Everything already has an ID that's generated for it, but anything new I add needs to have one autogenerated; I doubt this will be a problem with any mature RDBMS, but I know Rails likes to generate IDs itself. Also, almost all of the product-related tables are linked by SKUs (and in the data provided by the supplier are actually a composite key consisting of the prefix and stock number, which combined make up the full SKU), not by IDs and I'm not sure if this will be a performance issue (of course, I could always manually create indexes on these columns to speed it up). It does mean that I'll need to break away from the Rails conventions, however.
In short, I think that Rails might be a good choice as far as time-to-market and ease-of-development, but having to work with the existing data content might turn into a pain because the application will need to be developed around that, instead of the "traditional" Rails app, and that factor is giving me major doubts about using Rails. There are also some other issues (having to set up a Linux server, and the fact that the area I live in has very few Rails developers so if I left the company I'd basically be holding them hostage as far as updates/modifications). I'm really unsure as to the best path to proceed.
I would develop the app as if you didn't have the data.

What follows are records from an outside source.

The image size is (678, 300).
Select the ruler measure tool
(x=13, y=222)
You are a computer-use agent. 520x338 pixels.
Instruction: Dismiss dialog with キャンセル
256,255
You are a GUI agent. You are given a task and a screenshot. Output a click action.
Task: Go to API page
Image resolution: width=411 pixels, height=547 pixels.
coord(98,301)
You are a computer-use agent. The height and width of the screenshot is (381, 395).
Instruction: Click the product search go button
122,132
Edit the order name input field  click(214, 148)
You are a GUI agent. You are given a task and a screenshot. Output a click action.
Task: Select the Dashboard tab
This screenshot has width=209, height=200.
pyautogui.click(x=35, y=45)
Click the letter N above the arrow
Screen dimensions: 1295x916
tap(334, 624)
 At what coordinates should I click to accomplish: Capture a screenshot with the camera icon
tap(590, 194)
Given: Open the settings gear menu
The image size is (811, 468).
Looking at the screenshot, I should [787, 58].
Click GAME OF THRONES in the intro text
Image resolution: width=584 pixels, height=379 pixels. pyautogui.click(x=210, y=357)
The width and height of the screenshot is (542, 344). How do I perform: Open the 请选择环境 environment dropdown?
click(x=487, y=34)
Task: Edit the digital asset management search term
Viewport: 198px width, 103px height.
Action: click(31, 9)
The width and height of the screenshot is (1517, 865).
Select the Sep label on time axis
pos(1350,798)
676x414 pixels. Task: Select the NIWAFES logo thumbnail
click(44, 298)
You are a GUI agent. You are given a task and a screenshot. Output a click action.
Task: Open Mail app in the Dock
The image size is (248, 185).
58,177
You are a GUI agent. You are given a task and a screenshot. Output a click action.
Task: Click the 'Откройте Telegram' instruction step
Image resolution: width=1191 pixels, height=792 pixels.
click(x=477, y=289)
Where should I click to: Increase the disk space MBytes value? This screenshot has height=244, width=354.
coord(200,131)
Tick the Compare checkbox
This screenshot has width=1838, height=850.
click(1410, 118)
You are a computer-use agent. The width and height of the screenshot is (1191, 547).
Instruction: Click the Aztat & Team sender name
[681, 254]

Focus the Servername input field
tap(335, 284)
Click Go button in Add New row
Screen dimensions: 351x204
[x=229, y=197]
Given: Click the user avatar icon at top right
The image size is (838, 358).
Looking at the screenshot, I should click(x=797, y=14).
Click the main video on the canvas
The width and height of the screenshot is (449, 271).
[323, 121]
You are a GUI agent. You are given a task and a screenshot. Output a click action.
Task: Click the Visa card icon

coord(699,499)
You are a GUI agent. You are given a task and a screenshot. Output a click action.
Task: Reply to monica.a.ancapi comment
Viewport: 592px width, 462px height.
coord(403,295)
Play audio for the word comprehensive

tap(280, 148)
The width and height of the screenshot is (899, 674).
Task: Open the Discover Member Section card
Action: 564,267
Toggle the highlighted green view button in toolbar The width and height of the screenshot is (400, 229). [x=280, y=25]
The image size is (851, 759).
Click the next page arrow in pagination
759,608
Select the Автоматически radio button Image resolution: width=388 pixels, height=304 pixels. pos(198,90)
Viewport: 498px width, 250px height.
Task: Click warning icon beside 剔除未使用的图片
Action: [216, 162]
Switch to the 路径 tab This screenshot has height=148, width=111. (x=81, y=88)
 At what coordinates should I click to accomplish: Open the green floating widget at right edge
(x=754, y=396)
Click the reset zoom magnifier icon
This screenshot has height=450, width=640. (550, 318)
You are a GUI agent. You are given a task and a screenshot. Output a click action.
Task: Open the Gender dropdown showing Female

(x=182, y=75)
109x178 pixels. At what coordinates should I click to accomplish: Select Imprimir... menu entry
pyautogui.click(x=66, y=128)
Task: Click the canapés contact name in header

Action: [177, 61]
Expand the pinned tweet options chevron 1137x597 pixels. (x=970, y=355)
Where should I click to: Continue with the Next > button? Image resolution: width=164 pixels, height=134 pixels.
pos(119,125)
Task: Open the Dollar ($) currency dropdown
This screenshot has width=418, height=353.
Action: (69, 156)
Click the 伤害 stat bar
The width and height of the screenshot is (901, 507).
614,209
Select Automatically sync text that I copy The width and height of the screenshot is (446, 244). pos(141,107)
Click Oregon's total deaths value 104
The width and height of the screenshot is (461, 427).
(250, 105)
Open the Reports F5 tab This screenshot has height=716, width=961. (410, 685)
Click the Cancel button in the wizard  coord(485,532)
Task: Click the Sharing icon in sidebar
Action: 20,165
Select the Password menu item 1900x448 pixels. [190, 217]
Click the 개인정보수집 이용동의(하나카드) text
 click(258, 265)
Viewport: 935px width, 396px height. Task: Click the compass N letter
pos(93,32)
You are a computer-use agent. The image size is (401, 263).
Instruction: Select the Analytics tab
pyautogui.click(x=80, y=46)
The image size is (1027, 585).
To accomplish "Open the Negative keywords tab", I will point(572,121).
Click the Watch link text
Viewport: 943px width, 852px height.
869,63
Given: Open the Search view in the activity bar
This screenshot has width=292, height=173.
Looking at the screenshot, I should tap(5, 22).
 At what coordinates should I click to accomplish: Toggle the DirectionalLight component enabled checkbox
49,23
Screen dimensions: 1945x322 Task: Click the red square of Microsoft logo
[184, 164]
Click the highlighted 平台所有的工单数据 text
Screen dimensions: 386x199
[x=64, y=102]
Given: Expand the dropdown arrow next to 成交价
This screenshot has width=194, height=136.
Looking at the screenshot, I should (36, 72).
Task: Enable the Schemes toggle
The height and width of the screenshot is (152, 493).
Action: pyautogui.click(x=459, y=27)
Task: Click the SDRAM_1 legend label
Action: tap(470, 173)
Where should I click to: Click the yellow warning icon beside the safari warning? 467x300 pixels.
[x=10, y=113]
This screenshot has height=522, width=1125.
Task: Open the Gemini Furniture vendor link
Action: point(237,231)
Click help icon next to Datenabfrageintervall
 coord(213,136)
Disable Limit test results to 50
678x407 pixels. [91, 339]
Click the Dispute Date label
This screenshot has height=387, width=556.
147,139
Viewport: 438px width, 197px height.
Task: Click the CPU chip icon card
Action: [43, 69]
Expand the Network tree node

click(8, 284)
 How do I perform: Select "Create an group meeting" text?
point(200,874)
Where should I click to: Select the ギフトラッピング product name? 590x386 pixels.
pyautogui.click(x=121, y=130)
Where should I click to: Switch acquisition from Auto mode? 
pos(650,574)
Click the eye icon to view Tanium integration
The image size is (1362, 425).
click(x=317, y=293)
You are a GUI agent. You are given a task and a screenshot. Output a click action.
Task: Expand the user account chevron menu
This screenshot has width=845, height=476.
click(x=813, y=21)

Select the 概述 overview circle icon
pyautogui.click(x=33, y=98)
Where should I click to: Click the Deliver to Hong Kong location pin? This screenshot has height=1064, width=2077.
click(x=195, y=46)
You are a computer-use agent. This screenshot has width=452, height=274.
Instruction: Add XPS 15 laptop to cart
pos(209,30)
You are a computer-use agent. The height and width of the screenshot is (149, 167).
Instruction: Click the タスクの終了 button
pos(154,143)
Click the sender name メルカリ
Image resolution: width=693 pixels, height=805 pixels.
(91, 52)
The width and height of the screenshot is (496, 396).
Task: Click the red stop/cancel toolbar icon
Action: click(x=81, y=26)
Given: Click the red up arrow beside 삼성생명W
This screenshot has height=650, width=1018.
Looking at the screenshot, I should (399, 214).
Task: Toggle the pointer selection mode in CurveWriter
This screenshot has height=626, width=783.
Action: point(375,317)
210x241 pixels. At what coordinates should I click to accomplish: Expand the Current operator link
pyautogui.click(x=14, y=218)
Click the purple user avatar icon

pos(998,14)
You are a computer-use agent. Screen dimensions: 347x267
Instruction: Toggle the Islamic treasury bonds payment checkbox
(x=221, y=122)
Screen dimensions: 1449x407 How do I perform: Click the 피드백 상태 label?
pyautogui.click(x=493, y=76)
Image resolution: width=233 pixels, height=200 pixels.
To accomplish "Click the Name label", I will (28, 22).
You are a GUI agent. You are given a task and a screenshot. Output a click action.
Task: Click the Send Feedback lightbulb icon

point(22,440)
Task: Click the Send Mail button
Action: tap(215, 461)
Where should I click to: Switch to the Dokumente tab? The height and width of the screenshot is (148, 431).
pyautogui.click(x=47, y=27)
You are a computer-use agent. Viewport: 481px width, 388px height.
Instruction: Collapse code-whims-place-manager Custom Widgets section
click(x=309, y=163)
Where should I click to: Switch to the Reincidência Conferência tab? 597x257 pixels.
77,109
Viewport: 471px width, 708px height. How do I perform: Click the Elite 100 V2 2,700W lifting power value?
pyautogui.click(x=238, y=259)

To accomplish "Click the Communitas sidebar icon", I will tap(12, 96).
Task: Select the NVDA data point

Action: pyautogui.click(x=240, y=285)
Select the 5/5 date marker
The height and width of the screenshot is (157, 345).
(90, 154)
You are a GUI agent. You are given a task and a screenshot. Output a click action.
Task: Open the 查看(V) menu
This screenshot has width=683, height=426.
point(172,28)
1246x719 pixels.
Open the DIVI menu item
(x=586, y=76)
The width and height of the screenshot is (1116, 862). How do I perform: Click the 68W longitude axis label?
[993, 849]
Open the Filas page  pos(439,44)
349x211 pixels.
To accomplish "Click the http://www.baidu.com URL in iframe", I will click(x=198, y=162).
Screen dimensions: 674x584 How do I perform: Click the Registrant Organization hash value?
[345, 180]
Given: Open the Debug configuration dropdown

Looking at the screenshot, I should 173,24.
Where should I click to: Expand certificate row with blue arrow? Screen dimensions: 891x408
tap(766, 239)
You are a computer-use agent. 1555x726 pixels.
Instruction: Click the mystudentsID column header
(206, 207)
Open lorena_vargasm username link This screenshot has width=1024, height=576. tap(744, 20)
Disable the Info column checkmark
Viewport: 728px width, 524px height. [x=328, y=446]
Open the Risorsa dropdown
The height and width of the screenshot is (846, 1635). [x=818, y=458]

Use the ORM and make your database the best it can be, but of course keep in mind what data you have to populate it with (eg: don't make crazy new constraints for things that will leave you going through old data record by record).
When you're done and tested, write an import script that pulls your real data onto your new database.
It's not that different from the conventional design/development model... Apart from you can do your data-input in a semi-automated fashion.
I was in the same situation not too long ago — a crappy PHP app that held ten years worth of all company data.
What I did was simply create a Migration model and added methods to import each resource.
class Migration
def migration_all
self.jobs
end
def self.jobs
...
end
end
The cool thing about this is that you can arrange which order resources are imported as one will likely reference another. I also added methods that directly modified the db schema. One nice trick if you have to keep an existing primary key is to create a field named 'legacy_id', copy over your existing primary key, and when you're done, simply remove the 'id' field, rename the 'legacy_id' field to 'id', then add the primary_key constraint on the new 'id' field.
Don't use the SKU as the unique key for each product - use the standard Rails incremented id.
SKU could change as it may be misentered, etc and that would make it a nightmare to change all of the references from other tables. Put your current id in a sku column, index it and update the references in your other tables to the Rails ids.
You'd be able to do Product.find_by_sku(params[:sku]) in your controllers, set up a /products/:sku route, etc. I don't see what you'd gain (other than a headache) by using your non generated ids as the database primary keys.
I'd also suggest running your old data through your app's validations to make sure you are not loading up a bunch of inconsistencies and erros. It will help your app run smoothly and highlight existing data errors at a point where you can fix them.
Don't assume the existing data is valid just because it is already there.